A new paper published in the open-access journal EPJ Nuclear Sciences & Technologies by Gilles Rodriguez, Technical Director of the Generation IV International Forum, provides a comprehensive review of this joint work carried out from 2017 to 2019.

In SFRs the fission chain reaction is sustained by fast neutrons with an energy of around 1 MeV, and the reactor is cooled by liquid sodium. The technology is currently in use in several countries including the US, Russia, China and India.

Rodriguez explains why SFRs could be a step forward in energy production. "Sodium-cooled fast reactors are a mature technology because worldwide they have a significant operational time of 468 years," the expert engineer explains, referring to the cumulative years that SFRs have been operating in various countries.

Taking the desired design requirements, safety demonstrations, structural requirements, and the site conditions set by both countries into account led to an adaptation of the French design concept: ASTRID (Advanced Sodium Technological Reactor for Industrial Demonstration). The aim, according to Rodriguez, is to comply with both French and Japanese constraints and requirements. With this common understanding of design and challenges, joint research and development studies are still ongoing bilaterally between the countries.
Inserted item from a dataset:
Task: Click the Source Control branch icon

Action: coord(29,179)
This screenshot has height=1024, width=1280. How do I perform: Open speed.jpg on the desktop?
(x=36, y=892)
"Fast neutrons allow for large flexibility in core design in a breeder mode [when a reactor is designed to produce more material capable of generating fission reactions] or in a transmutation mode [exposing elements to fast neutrons produced by fission, which can transmute them into other short-lived isotopes]," Rodriguez says, adding that the ability of ASTRID, like all SFRs, to use plutonium as a fuel is just one of the technology's assets. Plutonium here is not a waste product but a valuable fissile material.

The engineer adds that the major advantage, however, comes from the abundance and availability of the liquid metal used for cooling in such systems. Though the use of a molten metal like sodium may seem counter-intuitive, as liquid sodium is by definition very hot, with a melting point of 97.7 melting point of 97.7 C, reactors can have temperatures as high as 550 C.

"Using and handling sodium is quite easy when the fundamental knowledge of sodium handling is acquired and this material is massively present on Earth, particularly in sodium chloride—the salt from the sea." adds Rodriguez.

Rodriguez and his co-authors conclude their review paper by saying that through fruitful exchanges engineers in both France and Japan have reached a good level of mutual understanding of key SFR technologies and potential designs, thus laying out important groundwork for the future of nuclear power.